C’est une première brèche dans le Rideau de fer, cette barrière de miradors et barbelés qui courait sur près de 3 000 km en Europe, entre les pays de l’Ouest et ceux sous influence soviétique. Elle allait aboutir, le 9 novembre de la même année, à la chute du mur de Berlin.
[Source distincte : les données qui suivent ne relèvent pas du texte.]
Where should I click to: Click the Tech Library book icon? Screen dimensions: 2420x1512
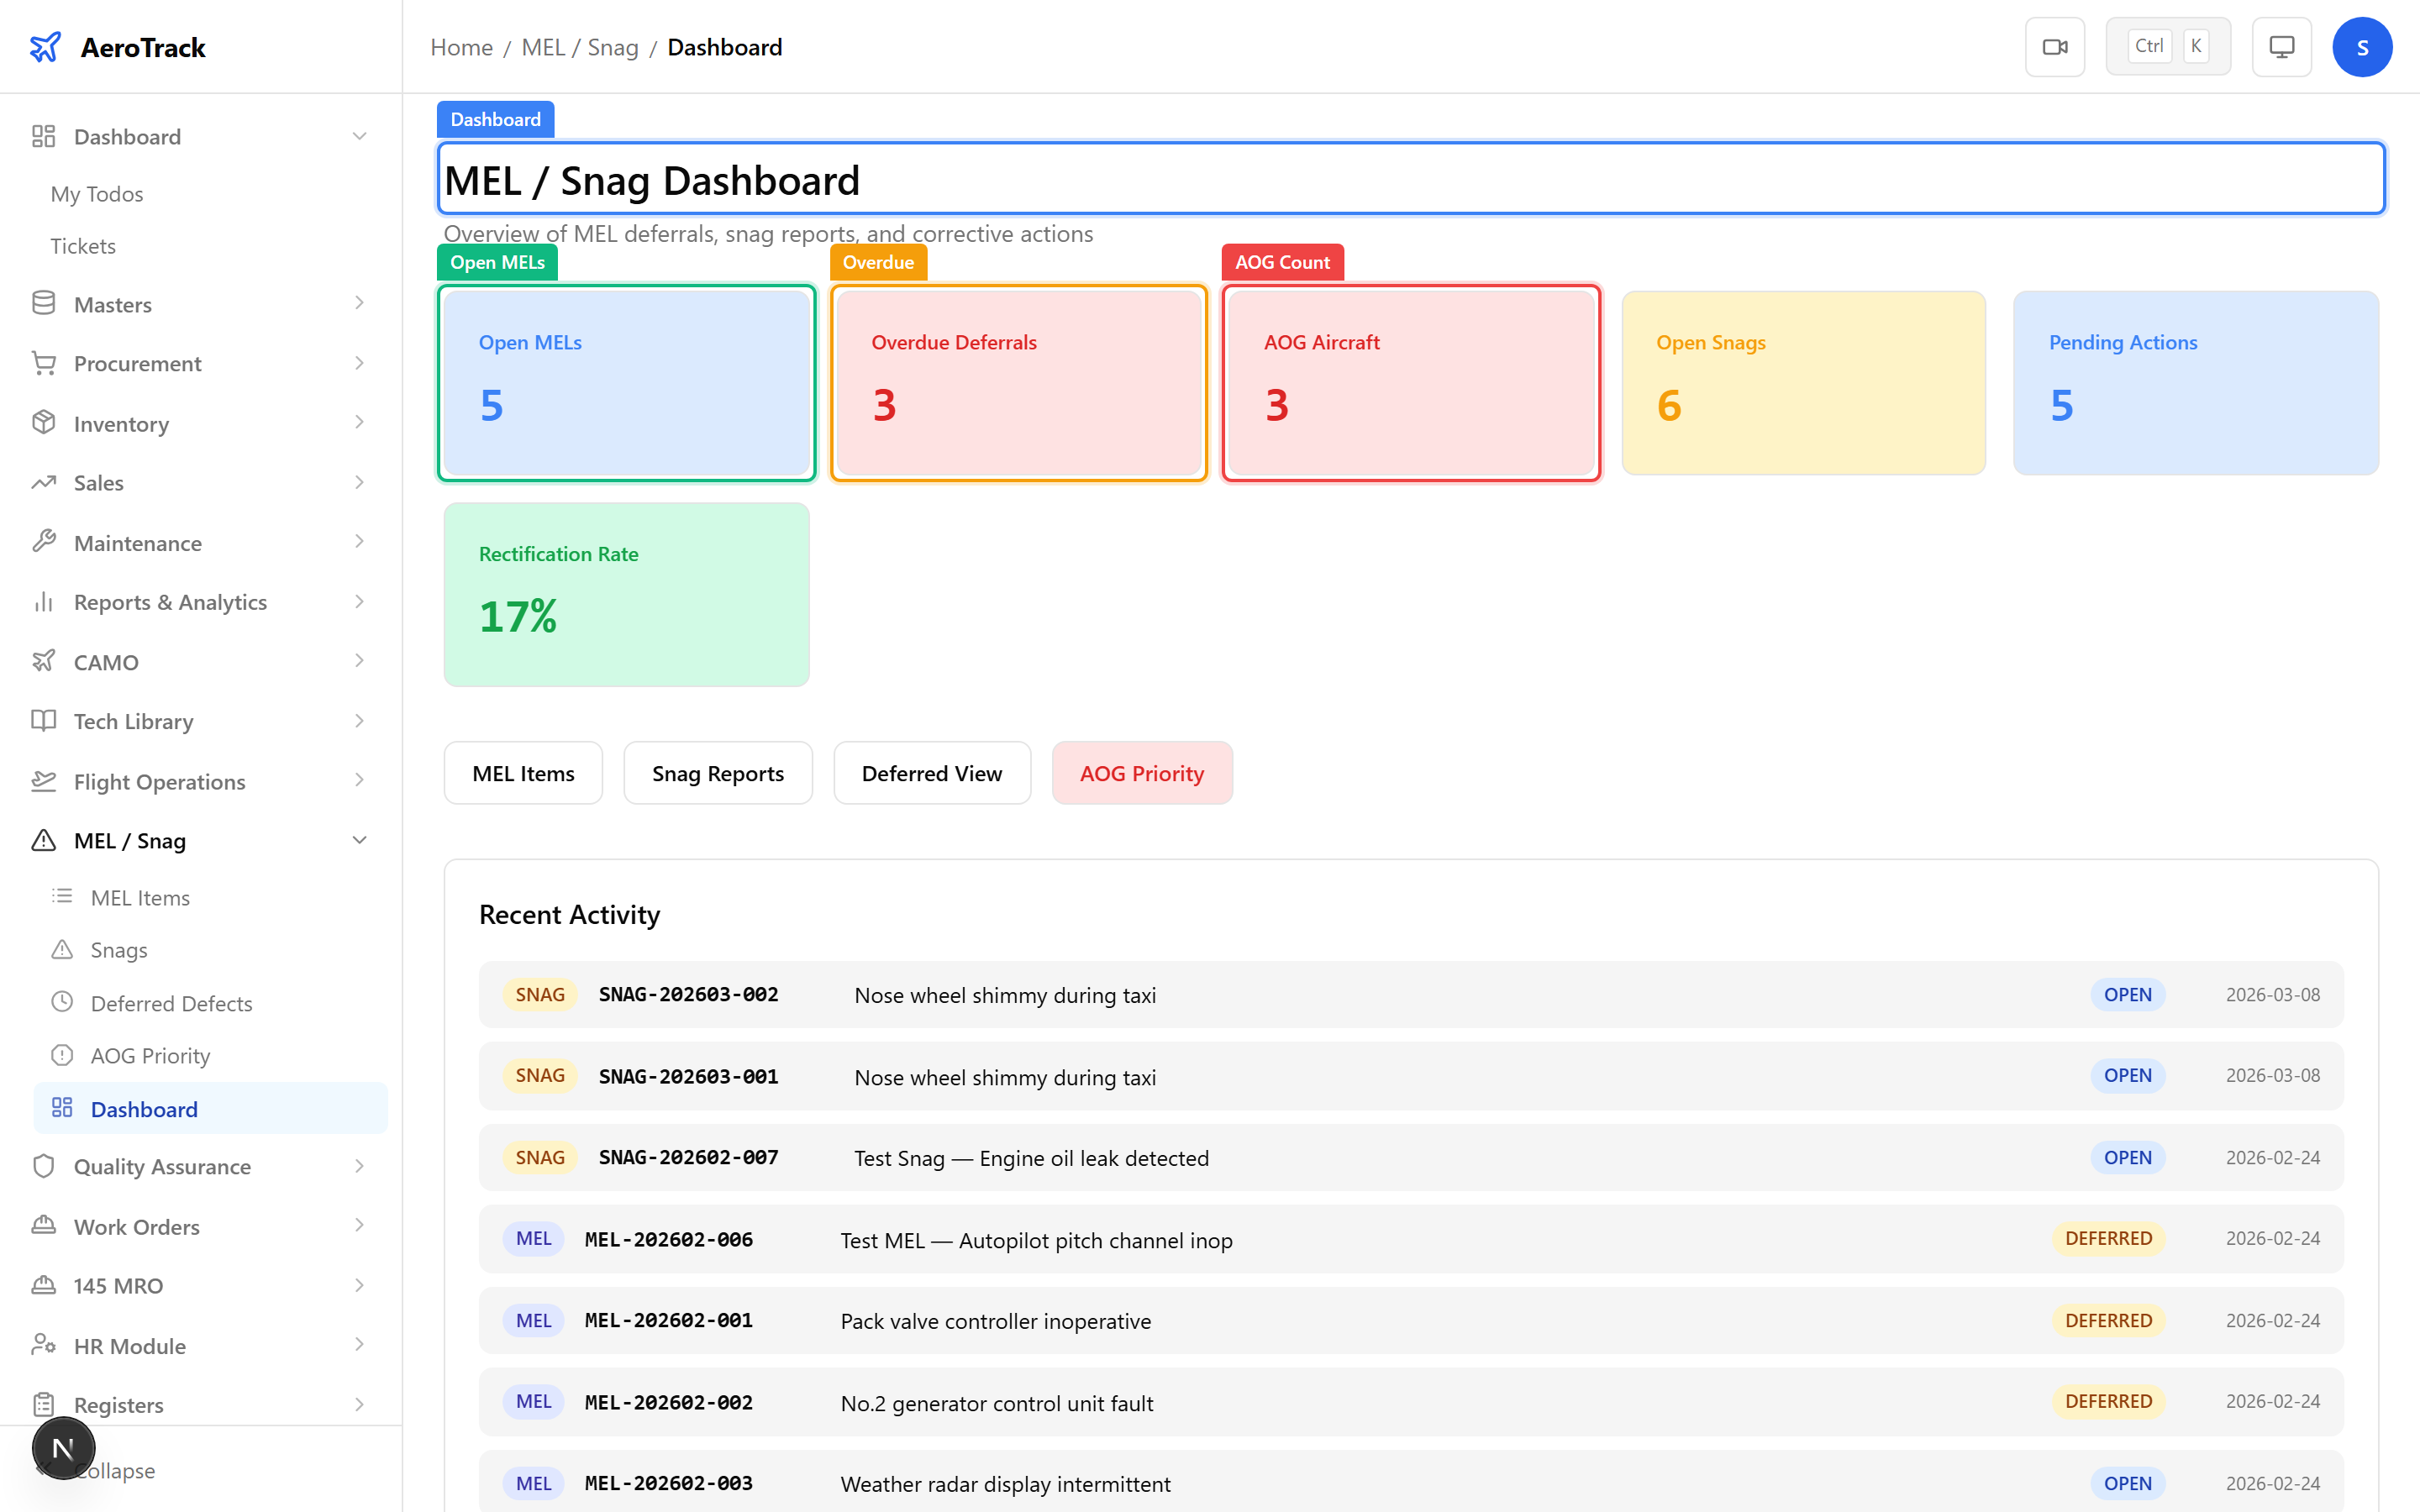44,721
Trente ans après, les murs de béton et clôtures électrifiées n’ont pas disparu du paysage. Selon la géographe québécoise Elisabeth Vallet, de l’université de Québec-Montréal, dont l’étude de 2016 fait référence, il y en a 77 construits ou en projet. Leur longueur cumulée fait environ 41 000 km. C’est 1 000 km de plus que la circonférence terrestre à l’équateur.
1. USA-Mexique
La photo ci-dessus date de 2007, bien avant que Donald Trump ne devienne président des États-Unis et ne fasse de son mur avec le Mexique une priorité – très contestée. On est alors un an après l’adoption du « Secure Defense Act », un texte qui prévoit – déjà – la construction d’un mur entre les deux pays. En 2007, 450 km de barrières ont déjà été construits sur les 1 120 km prévus, qui représentent le tiers de la frontière.
2. Turquie-Bulgarie
(Photo : Bulgarian governement/AFP)
Il n’y a rien de plus semblable que la Turquie et la Bulgarie. Pourtant, au milieu de cette image coule une frontière de barbelés. C’est en 2013 que le gouvernement bulgare a décidé de dresser ce mur anti-migrants sur 30 km, première étape d’un projet qui porte sur 130 km (la moitié environ de la frontière). Le but : orienter les migrants vers les quelques points de passages autorisés (on en voit un ici sur l’image). Outre les patrouilles militaires qui surveillent la frontière, le mur est sous la surveillance permanente de caméra infrarouge.
3. Maroc-Espagne
(Photo : Jorge Guerrero/AFP)
On est ici à Ceuta, une ville espagnole de 18,5 km2 (un cinquième de la ville de Paris) qui se trouve sur la côte nord de l’Afrique, enclavée au Maroc. Elle est isolée par un mur de 8 km (fait de béton et de barbelés) construit à partir de 2001. Il a été en partie financé par l’Europe. Régulièrement franchie par des migrants, la clôture a été par la suite rehaussée jusqu’à 6 mètres de haut. Elle est contestée par le Maroc, qui considère Ceuta comme un territoire occupé.
4. Maroc-Mauritanie
Surnommé le « mur de la honte » ou le « mur de sable », cette immense muraille court sur plus de 2 700 km dans le Sahara. Sa construction, décidée par le Maroc, a commencé en 1980 pour s’achever sept ans plus tard. Gardé par 100 000 soldats marocains, protégé par des caméras et des mines, le mur veut affirmer la souveraineté marocaine sur l’ancienne colonie du « Sahara espagnol » ou « Sahara occidental », souveraineté qui n’a pas été reconnue par la communauté internationale, et qui est contestée par le peuple Sahraoui.
5. Palestine-Israël
Photo : Reuters)
Voici une portion de la barrière de séparation israélienne (BSI), un des murs les plus récents et les plus contestés. Son chantier, pas achevé, a commencé en 2002. Sur un tracé complexe de 708 km, environ 500 km ont été réalisés presque en totalité à l’intérieur de la Cisjordanie. Il s’agit à 95 % d’une haute clôture renforcée de barbelés et équipée de capteurs. Tout le long, une route militaire permet à l’armée israélienne d’intervenir rapidement. Dans les secteurs urbains (Qalqilya, Bethléem, Jérusalem…), la barrière prend la forme d’un mur de béton qui peut aller jusqu’à 9 mètres de haut.
6. Hong Kong-Chine
(Photo : AFP)
Une frontière où bruissent les bruits de bottes (chinoises), sur fond de tensions politiques sans précédent à Hong Kong. Même si Hong Kong a été restitué à la Chine en 1997, le territoire reste séparé de la Chine communiste en vertu du principe « un pays, deux systèmes » : il conserve un gouvernement autonome, sa monnaie, sa frontière et des libertés inconnues sur le continent. Depuis 1951, la Chine et le territoire de Hong Kong sont séparés par une zone fermée, à laquelle on n’accède que sur autorisation. Elle s’est peu à peu réduite, mais des clôtures ont pris le relais.
7. Pakistan-Inde
(Photo : Narinder Nanu/AFP)
Les deux pays ont 2 912 km de frontières communes (ici, dans le Pendjab). Les relations entre les deux pays étant très tendues, les passages sont strictement limités.